Catalpol suppresses proliferation and facilitates apoptosis of MCF-7 breast cancer cells through upregulating microRNA-146a and downregulating matrix metalloproteinase-16 expression.

Breast cancer is the most common malignancy in women, and was the second highest cause of mortality in women in 2013. Matrix metalloproteinase-16 (MMP-16) is an enhancer of the invasion of breast cancer cells. The expression of microRNA‑146a (miR‑146a) has been reported to be significantly greater in patients with breast cancer compared with healthy controls. Catalpol is one of the main active ingredients of Rehmannia, of which the key pharmacological effects are antitumoral and antiproliferative. The present study was performed to investigate the effect of catalpol on breast cancer and to explore the potential therapeutic mechanisms. Cell proliferation was investigated using an MTT assay, and caspase‑3 activity assays and flow cytometry were used to assess apoptosis in MCF‑7 breast cancer cells.

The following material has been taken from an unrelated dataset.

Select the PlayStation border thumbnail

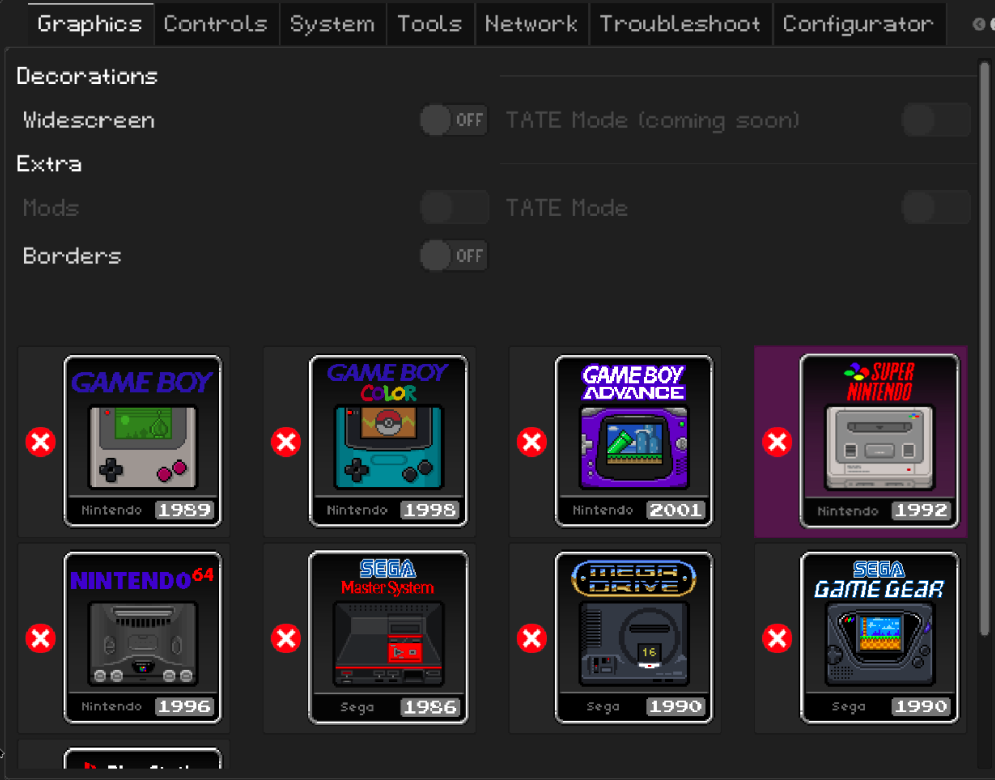tap(142, 763)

The expression levels of MMP‑16 and miR‑146a were investigated using gelatin zymography assays and reverse transcription-quantitative polymerase chain reaction, respectively. In addition, MCF‑7 cells were transfected with miR‑146a and anti‑miR‑146a to further investigate the effects of catalpol. The results demonstrated that catalpol reduced proliferation and promoted apoptosis in MCF‑7 cells, reducing MMP‑16 activity and increasing the expression of miR‑146a in MCF‑7 cells. This suggests that miR‑146a may regulate and control the expression levels of MMP‑16 in MCF‑7 cells. In conclusion, catalpol suppresses proliferation and facilitates apoptosis of MCF‑7 breast cancer cells through upregulating miR‑146a and downregulating MMP-16 expression.